**Work instruction 1**:
Answer these questions using the essay on George Michael:
(a) Which song does the writer say they would never disown covering?
(b) How old was George Michael when Older was released?
(c) Which singer does the writer address in the final sentence?
**Work instruction 2**: Rewrite the essay on George Michael between "His work was" and "start singing it.", inclusive, replacing "jeans" with "boots".
(Provided passage Opens)
His work was exactly what a confused 19-year-old needed right before I started replacing me having a personality with being in politics. Unlike Jeff Winger, I would never disown covering “Faith” in full 1986-George Michael uniform. I mean, I don’t even need the jeans, leather jacket, and sunglasses to start singing it.

His all-time masterpiece is Older, ironically, released when he was just 33. Every single one of the LP’s 11 tracks is a case of musical lightning in a bottle, including its title track. Here’s a story to make fun of me: As my second year began, we found out one of my classmates was getting married. He was a few months older than me. Her fiancée was some business administration guy, age-appropriate, but still, why on Earth would you want to get married fresh out of high school while studying at the Uni in the year of our Lord 2009? Dramatic as I was, I felt like it was the right time to listen to “Older” while returning home that day because I honestly did feel older and melancholy. Did I have a little crush on that girl? Probably, but I was 20, surrounded by intelligent women my age, who shared at least some of my interests and were all absurdly attractive. I had a crush on everyone. Did I make use of that unique chance? Of course not!

But the irony is that now I’m about to turn the same age George Michael was when he released Older, and I came to realize that actually my friends are all having babies, and I just wanna have some fun. I hadn’t listened to George Michael in a while, but now I’m rediscovering him a second time. He still makes sense, his tunes never wear out and he doesn’t lose an inch of edge. This is not one you can coopt to fill the tracklist of your bland covers album; are you listening Michael Bublé?
(Provided passage Closes)
(Entries shown Opens)
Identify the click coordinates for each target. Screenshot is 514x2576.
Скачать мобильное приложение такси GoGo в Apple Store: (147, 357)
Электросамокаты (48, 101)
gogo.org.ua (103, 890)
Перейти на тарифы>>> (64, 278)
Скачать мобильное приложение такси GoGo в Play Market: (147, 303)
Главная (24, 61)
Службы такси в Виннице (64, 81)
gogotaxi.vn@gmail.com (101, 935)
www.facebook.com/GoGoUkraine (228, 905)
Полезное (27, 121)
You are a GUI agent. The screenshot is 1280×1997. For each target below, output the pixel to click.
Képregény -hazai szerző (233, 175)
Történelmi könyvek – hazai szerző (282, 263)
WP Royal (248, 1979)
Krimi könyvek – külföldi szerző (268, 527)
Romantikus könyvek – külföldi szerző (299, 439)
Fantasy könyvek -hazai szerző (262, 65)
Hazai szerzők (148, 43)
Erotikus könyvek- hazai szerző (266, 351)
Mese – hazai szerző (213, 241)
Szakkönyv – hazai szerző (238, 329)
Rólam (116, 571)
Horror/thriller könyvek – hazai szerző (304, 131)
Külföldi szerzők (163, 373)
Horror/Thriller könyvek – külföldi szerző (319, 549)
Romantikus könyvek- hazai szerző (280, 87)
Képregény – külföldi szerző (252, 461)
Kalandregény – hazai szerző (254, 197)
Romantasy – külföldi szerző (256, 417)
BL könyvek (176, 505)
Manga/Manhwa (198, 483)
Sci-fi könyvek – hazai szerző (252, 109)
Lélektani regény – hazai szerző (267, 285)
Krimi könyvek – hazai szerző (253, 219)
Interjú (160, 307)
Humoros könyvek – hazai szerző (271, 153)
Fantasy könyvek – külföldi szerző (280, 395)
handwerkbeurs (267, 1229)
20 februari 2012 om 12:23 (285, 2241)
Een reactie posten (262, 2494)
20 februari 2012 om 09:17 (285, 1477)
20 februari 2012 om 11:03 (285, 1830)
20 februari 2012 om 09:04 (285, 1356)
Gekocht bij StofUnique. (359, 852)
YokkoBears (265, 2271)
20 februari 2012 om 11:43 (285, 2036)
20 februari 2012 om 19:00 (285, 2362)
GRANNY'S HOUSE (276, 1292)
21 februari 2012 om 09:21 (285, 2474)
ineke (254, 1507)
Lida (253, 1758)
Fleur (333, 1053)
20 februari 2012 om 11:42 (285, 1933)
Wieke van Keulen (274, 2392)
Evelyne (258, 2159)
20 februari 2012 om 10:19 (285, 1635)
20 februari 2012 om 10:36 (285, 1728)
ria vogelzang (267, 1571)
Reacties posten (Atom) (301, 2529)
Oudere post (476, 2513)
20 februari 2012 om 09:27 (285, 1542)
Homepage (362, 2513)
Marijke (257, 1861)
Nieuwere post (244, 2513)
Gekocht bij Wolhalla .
(Entries shown Closes)
**Task response 1**:
(a) "Faith"
(b) 33
(c) Michael Bublé

**Task response 2**:
His work was exactly what a confused 19-year-old needed right before I started replacing me having a personality with being in politics. Unlike Jeff Winger, I would never disown covering “Faith” in full 1986-George Michael uniform. I mean, I don’t even need the boots, leather jacket, and sunglasses to start singing it.